Collected data entries
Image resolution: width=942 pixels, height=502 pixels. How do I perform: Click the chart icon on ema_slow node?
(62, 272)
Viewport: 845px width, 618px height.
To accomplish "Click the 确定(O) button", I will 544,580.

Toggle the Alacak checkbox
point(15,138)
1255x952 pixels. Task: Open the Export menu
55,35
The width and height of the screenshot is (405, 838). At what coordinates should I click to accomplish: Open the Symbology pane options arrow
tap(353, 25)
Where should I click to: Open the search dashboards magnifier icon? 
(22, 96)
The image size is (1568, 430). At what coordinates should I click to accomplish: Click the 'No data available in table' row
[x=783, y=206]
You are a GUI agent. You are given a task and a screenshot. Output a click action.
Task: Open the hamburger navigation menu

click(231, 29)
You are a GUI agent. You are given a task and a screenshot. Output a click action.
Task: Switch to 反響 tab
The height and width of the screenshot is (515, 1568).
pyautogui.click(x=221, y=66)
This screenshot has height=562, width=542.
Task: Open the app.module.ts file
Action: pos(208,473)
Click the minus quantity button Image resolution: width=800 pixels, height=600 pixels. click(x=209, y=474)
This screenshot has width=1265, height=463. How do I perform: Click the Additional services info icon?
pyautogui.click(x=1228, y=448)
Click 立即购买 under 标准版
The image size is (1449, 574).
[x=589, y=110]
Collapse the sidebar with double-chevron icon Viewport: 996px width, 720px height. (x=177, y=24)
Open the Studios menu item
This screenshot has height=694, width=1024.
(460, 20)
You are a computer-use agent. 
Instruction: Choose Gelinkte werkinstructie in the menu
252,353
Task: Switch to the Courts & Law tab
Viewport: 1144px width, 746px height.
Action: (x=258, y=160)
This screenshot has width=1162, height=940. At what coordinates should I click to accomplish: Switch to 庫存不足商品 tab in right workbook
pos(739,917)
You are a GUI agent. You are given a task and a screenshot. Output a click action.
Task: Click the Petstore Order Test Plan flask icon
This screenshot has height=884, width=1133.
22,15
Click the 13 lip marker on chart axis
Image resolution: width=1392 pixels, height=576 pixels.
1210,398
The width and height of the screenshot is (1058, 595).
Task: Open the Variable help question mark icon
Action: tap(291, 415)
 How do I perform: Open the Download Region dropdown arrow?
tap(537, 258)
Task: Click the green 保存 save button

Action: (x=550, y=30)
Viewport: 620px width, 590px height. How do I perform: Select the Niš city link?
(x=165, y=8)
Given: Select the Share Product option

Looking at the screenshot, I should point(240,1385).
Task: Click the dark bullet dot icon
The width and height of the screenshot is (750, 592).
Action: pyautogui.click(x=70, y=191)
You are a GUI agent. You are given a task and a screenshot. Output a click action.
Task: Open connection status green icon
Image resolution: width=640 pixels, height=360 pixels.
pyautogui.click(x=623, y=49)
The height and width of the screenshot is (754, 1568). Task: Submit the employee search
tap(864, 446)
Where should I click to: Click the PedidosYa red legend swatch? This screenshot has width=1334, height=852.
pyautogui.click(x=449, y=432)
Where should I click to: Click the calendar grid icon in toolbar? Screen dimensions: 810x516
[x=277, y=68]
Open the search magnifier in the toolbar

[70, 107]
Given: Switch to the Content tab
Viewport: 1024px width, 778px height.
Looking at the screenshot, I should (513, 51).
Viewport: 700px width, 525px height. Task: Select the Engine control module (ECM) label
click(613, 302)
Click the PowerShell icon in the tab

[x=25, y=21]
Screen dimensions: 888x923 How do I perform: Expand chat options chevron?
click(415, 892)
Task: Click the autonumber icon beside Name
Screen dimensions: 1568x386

[Exercise aim] Exactly as written, please reproduce the lines from the first line of the data to the line containing "Click the minus", inclusive, and nothing else.

[Solution to this task]
Image resolution: width=942 pixels, height=502 pixels. How do I perform: Click the chart icon on ema_slow node?
(62, 272)
Viewport: 845px width, 618px height.
To accomplish "Click the 确定(O) button", I will 544,580.

Toggle the Alacak checkbox
point(15,138)
1255x952 pixels. Task: Open the Export menu
55,35
The width and height of the screenshot is (405, 838). At what coordinates should I click to accomplish: Open the Symbology pane options arrow
tap(353, 25)
Where should I click to: Open the search dashboards magnifier icon? 
(22, 96)
The image size is (1568, 430). At what coordinates should I click to accomplish: Click the 'No data available in table' row
[x=783, y=206]
You are a GUI agent. You are given a task and a screenshot. Output a click action.
Task: Open the hamburger navigation menu

click(231, 29)
You are a GUI agent. You are given a task and a screenshot. Output a click action.
Task: Switch to 反響 tab
The height and width of the screenshot is (515, 1568).
pyautogui.click(x=221, y=66)
This screenshot has height=562, width=542.
Task: Open the app.module.ts file
Action: pos(208,473)
Click the minus quantity button Image resolution: width=800 pixels, height=600 pixels. click(x=209, y=474)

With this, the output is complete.